Die Generalstaatsanwaltschaft Celle ist gefordert, die Prüfung der Dienstaufsichtsbeschwerden sorgfältig und besonnen durchzuführen. Das Niedersächsische Justizministerium schließlich muss den beiden Behörden möglichst gute Arbeitsbedingungen garantieren, muss eingreifen, falls sich gravierende Fehlentwicklungen zeigen sollten, ist aber ansonsten sehr, sehr gut beraten, sich aus der konkreten Arbeit der Anklagebehörde herauszuhalten. Die Frau Justizministerin hat das vorhin eindrucksvoll ausgeführt. Meine Damen und Herren, ich habe den Eindruck, diese drei Stellen tun ihr jeweils Möglichstes, um das Vertrauen der Bevölkerung zurückzugewinnen, und ich bin ihnen dankbar dafür.

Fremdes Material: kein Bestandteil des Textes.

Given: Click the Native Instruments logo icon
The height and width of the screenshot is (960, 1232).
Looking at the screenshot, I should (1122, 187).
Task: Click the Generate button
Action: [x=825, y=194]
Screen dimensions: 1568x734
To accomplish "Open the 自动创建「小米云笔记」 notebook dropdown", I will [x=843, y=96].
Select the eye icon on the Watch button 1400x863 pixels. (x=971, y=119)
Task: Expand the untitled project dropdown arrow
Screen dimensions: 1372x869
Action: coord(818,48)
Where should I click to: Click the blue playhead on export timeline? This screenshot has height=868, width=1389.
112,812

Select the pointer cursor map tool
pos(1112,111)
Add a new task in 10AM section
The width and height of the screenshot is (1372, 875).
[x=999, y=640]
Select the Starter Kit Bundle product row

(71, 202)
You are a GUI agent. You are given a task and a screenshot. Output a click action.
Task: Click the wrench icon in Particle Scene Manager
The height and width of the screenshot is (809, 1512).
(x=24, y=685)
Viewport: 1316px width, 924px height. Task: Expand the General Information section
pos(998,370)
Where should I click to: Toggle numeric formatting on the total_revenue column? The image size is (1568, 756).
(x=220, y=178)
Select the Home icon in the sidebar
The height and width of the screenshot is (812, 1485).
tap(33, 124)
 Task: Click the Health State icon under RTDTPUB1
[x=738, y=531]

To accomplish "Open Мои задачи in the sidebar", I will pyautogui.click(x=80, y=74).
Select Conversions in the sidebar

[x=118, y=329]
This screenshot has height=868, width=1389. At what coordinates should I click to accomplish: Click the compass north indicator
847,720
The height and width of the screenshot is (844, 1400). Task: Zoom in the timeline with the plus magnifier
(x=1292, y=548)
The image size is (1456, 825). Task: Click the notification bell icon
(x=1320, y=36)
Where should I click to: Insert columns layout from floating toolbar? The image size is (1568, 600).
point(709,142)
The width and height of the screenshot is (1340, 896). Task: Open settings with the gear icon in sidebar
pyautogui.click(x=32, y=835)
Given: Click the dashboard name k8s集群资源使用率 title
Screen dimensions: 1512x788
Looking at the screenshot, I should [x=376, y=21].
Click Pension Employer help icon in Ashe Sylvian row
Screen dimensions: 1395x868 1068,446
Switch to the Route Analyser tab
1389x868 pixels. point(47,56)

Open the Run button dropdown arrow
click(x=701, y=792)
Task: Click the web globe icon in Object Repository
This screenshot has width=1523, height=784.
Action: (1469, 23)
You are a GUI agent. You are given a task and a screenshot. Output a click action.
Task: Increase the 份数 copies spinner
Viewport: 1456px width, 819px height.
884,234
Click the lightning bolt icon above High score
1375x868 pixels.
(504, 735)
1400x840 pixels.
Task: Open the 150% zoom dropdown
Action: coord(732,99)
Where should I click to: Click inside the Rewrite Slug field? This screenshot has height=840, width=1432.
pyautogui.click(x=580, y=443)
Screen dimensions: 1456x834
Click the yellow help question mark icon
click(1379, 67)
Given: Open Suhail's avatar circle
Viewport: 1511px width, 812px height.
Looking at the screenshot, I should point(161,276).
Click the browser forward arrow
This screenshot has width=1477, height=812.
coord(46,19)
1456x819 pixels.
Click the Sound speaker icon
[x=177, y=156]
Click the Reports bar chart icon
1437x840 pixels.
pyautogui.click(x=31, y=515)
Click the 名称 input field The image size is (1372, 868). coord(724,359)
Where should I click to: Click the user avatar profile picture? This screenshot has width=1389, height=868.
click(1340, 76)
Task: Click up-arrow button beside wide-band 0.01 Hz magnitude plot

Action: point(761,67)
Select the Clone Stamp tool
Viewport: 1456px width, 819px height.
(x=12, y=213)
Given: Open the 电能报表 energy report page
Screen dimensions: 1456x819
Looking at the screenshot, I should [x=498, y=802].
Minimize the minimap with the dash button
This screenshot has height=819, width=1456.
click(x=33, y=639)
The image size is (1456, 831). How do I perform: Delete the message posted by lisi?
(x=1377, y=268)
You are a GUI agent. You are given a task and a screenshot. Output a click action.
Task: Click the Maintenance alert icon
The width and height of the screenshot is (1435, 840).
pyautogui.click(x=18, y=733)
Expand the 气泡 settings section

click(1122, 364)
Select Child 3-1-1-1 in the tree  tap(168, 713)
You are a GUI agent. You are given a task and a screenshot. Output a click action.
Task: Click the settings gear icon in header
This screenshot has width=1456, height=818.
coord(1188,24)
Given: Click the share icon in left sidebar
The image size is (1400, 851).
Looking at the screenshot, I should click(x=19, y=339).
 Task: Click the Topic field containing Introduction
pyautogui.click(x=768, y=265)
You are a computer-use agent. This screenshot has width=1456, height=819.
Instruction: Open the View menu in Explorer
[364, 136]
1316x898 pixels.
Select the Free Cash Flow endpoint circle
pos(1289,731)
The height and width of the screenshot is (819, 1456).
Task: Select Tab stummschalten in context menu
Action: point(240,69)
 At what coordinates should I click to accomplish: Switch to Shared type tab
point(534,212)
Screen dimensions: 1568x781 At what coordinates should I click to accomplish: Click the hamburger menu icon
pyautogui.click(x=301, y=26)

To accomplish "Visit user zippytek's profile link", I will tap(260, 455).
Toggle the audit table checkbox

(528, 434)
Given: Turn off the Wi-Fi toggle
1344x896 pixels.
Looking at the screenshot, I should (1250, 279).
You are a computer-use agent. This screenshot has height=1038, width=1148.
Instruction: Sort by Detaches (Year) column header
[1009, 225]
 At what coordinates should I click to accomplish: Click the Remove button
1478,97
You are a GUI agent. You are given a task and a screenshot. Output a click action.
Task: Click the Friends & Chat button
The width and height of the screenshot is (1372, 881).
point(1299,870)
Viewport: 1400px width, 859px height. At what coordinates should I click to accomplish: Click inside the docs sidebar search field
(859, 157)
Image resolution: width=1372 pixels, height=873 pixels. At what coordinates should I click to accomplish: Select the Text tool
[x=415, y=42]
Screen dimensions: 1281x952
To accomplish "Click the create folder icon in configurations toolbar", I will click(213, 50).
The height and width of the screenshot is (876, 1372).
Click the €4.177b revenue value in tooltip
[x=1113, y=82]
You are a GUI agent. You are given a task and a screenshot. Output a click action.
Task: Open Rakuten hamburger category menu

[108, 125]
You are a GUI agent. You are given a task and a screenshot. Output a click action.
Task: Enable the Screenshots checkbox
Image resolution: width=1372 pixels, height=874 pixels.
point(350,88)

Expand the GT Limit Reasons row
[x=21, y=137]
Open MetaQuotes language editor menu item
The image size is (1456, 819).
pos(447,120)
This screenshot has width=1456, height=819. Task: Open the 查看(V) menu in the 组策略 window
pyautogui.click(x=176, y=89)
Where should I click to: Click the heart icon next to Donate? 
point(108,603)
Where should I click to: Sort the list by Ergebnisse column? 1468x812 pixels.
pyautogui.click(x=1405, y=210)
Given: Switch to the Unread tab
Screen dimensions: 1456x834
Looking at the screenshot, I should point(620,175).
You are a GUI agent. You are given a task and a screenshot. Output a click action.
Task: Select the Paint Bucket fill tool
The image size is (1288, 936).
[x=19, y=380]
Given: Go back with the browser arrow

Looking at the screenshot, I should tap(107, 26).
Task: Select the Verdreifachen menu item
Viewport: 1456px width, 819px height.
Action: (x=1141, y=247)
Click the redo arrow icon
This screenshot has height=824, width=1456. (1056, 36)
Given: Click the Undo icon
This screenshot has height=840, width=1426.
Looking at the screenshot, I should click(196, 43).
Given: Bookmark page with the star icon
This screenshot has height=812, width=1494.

Befremdlich mutet hingegen das Gebaren der Landtagsopposition, insbesondere der CDU, an. Um das klarzustellen: Selbstverständlich müssen sich Gerichte und auch Staatsanwaltschaften öffentlicher Kritik und demokratischer Kontrolle stellen. Aber das, was Sie hier machen, ist beispiellos. Sie haben Einsicht in Ermittlungsakten gefordert. Sie wissen vermutlich selbst, dass das rechtlich nicht möglich ist; die Justizministerin hat das vorhin ausgeführt. Deshalb gehe ich auch davon aus, dass die Landesregierung, wie angekündigt, Ihnen diese Akteneinsicht verwehren muss. Für diesen Fall, Herr Thümler, haben Sie wahrscheinlich längst eine Pressemitteilung vorbereitet, in der Sie der Landesregierung und der Staatsanwaltschaft Vertuschung vorwerfen, weil sie die Akten nicht herausgeben. Das scheint mir die eigentliche Motivation für Ihr Vorgehen zu sein, Herr Kollege.
Schließlich haben Sie, Herr Thümler, allein auf der Grundlage von Presseberichten gefordert, der Fall müsse einer anderen Staatsanwaltschaft zugewie
sen werden. Das Prüfverfahren der Generalstaatsanwaltschaft läuft; Sie aber haben Ihr Urteil schon gefällt.